POWER > Systems Management > High Availability

Determine the Right Level of Business Continuity

Business Continuity

Business continuity (BC) and disaster recovery (DR) are important aspects of any organization. Being proactive before a disaster strikes is important. If you don’t have a plan, it’s time to develop one. If you do have a plan, it might be time to examine if it’s current and meeting today’s needs and demands.

Organizations should consider three primary aspects of BC: high availability (HA), continuous operations and DR. The first, HA, keeps the environment running, even if a single component fails. Individual servers and storage often have redundant components, designed for no single point of failure. Server and storage systems can also be clustered, so that any system failure doesn’t bring down the environment. Continuous operations is the ability to perform routine operations without having to plan for shutdown. This includes taking online backups of databases, adding or upgrading hardware capacity, or upgrading firmware or software on running systems. Lastly, DR is the ability to recover an environment after an unplanned outage occurs. This may be at a different location, or to the same location after the problems have been resolved.

For many organizations, the first two are handled through purchasing hardware and software and configuring them to follow best practices. But the third one, DR, seems to elude many companies. An NTT Communications survey of organizations (bit.ly/2zKvlOh) found that 50 percent of respondents don’t have a documented DR plan. And half of those surveyed reported using data backup as their only DR plan. Additionally, 55 percent of respondents aren’t testing their recovery plans regularly, and 23 percent have never conducted testing.

Look at Disaster Effects

Shocked? You should be; disasters happen. Focusing on a disaster’s effects, rather than causes, is helpful for BC/DR planning to find a solution more quickly. All effects generally fall into one of four categories: workforce shortage, loss of technology, loss of facilities or failure in the supply chain. This article discusses loss of technology and facilities, and what organizations can do to prepare ahead of a disaster.

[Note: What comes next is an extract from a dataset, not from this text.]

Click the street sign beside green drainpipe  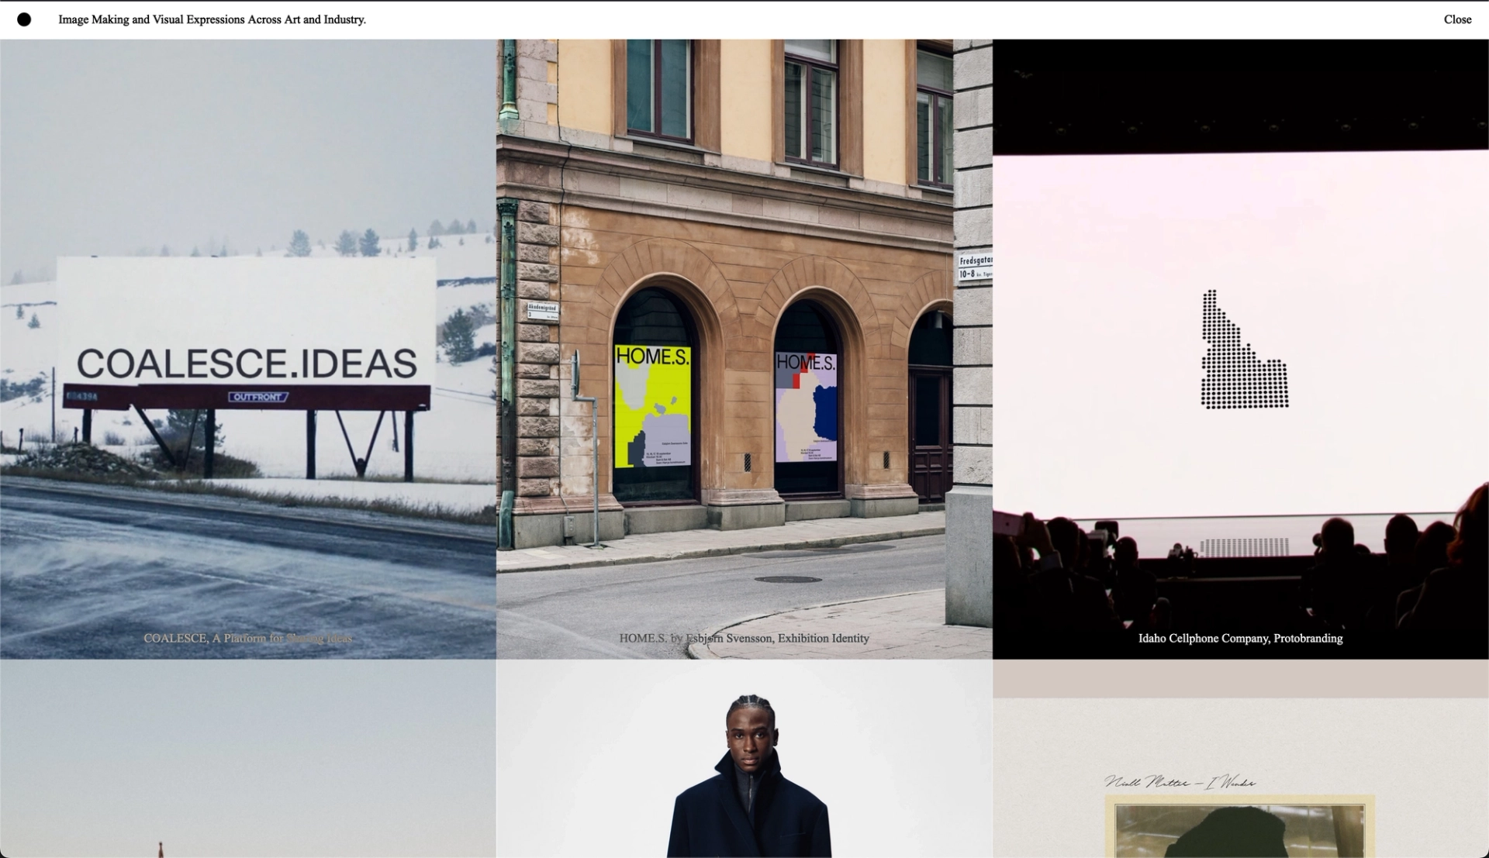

Ideally, operations should continue or resume quickly after a disaster. Failure to do so can mean loss in business and trust. The recovery methodology should be reliable, predictable and at a manageable cost. Critical personal and business data should be protected and secure throughout the process. A typical recovery involves a bottom-up approach with the following steps:

  1. Identify the location. When an outage occurs, management should assess a course of action and decide where the recovery will occur. This could be another location you own, a third-party facility or a cloud service provider.
  2. Recover the data. Do you know what data you had at the time of the disaster? What data can you recover? How will you handle the rest?
  3. Re-host applications. The applications need to be restarted, possibly on bare metal servers that are different from what you had at the primary location. The recovery may include OSes and device drivers unique to the new equipment. The use of VMs might help hide some of those differences, but now isn’t the time to figure out a physical-to-virtual deployment.
  4. Human success factors. Don’t just focus on the technological aspects. Also, look at what I call my “five Cs:” Command and control; communication and collaboration; telephone and network connectivity; contingency; and counseling. Your staff may be scattered, with some at the primary location, at the DR facility or somewhere else altogether.

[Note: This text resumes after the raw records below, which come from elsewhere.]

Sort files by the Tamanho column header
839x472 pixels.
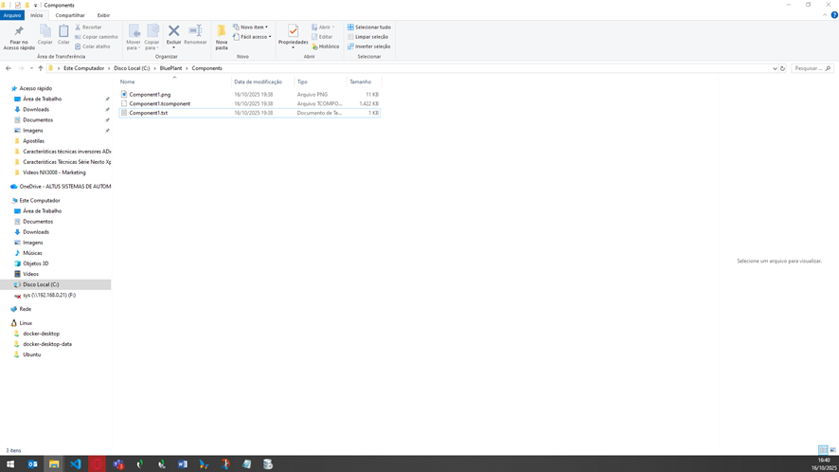[x=361, y=82]
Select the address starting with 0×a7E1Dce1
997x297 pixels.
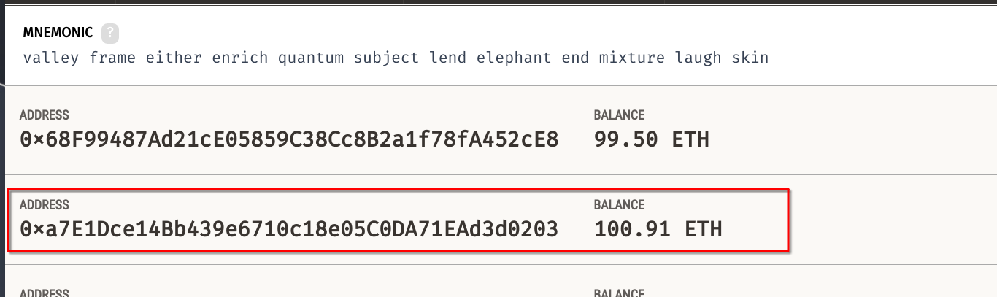point(289,229)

Two metrics are used to measure DR: recovery point objective (RPO) and recovery time objective (RTO). The technology employed determines the RPO. This is the time from when the data was backed up to the time the disaster happened. Backing up to tapes once per day represents a 24-hour RPO. Mirroring data to flash and disk located at the disaster facility reduces this down to seconds.

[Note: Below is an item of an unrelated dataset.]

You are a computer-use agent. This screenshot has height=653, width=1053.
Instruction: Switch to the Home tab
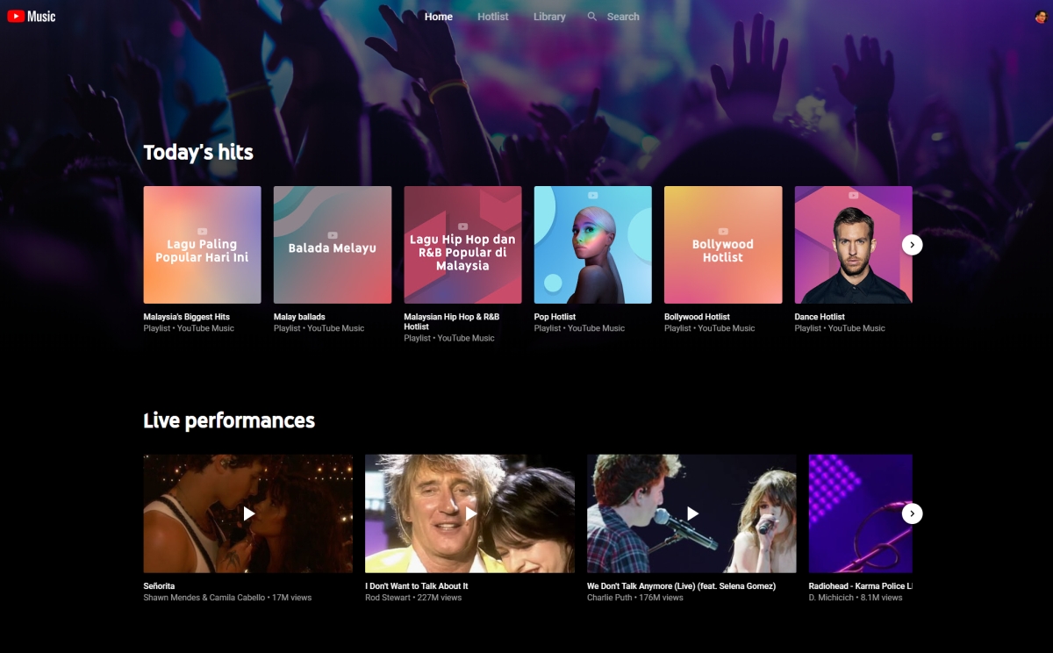[439, 17]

The automation employed determines the RTO. This is the time from when the disaster happened, to the time your business process is operational again. This includes the time for management to assess the situation, recover the data, re-host the applications and correct any partial or incomplete transactions. Depending on how manual or automated your recovery is, this can be measured in days, hours or minutes.

Plan of Action

While the recovery itself is bottom-up, the BC/DR plan itself should be developed top-down.

Focus first on the business process as a unit of recovery. Let’s take payroll as an example. Payroll involves three applications: gathering the hours each employee worked, performing some business logic such as calculating tax withholdings, and then printing checks or sending funds electronically via direct deposit. It does no good to only recover one or two of those applications; you need all three to run payroll.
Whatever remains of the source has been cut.